Vandevelde had never had anything else but strong pigeons in his loft. His pigeons were great in the long distance and they could bear the heat of the sun. The ‘Oudepenne’ had won an eighth prize from Bordeaux in the Union of West Flanders. His sons, the ‘Bronze’ and the ‘Zwarteplekke’ would eventually beat their father, especially in longer and more demanding competitions.

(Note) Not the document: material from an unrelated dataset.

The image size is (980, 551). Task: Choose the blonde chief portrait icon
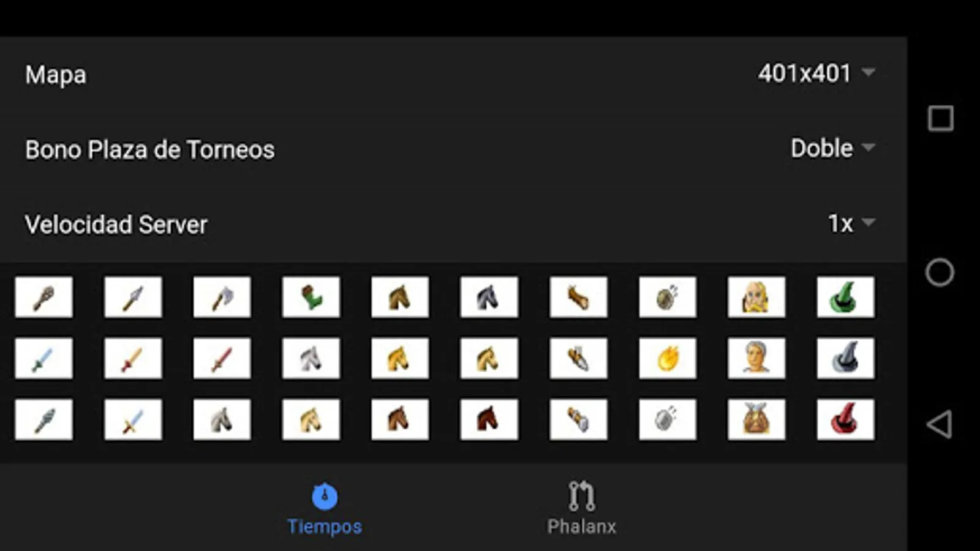pyautogui.click(x=756, y=297)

In 1939 the ‘Bronze’ had his crowning achievement with his first prize from Bordeaux in the Union of West Flanders. Devriendt added one more Vandevelde pigeon to his breed that he had further developed. This pigeon was ‘Charel’, a cock of his friend Charles Vanderespt from Ostend. He purchased him in 1935 and he was coupled with a hen of Vandevelde in the loft of Devriendt. This pair bred ‘Bronzen Sproete’ in ’39 and he was to become the stock sire of nearly all big post-war champions (see for instance the pedigrees below). His partner was a chequered hen from ’39 bred from ‘Sinjoor’, a cock of Juul Beernaert from Antwerp and ‘Wittikske’ of Depuydt. Two brothers of this chequered hen were ‘Dromer’ and ‘Filosoof’. These were amazing racing pigeons, probably some of the best pigeons that Devriendt has ever had. To keep things short I will skip these episodes. “These are stories for the pigeon magazines”, said Devriendt, who was already focusing on next season. Still, I would like to point out that the pigeons ‘Bronzen Sproete’ of ’39 and ‘Geschelpt’ have laid the basis for the tremendous improvement of my pigeon breed after the Second World War, despite the disastrous race in 1946 that nearly ruined his career as a fancier.

This breeding couple has bred:

l) The blue coloured ‘Sproete’ hen from ’41, which is the dam of ‘Zwartenband’, winner of a first national prize from Angouleme national derby in 1946 with a 22 minute lead over the second pigeon, which belonged to André Vanbruanee. This pigeon would become even stronger in 1950 and ’51!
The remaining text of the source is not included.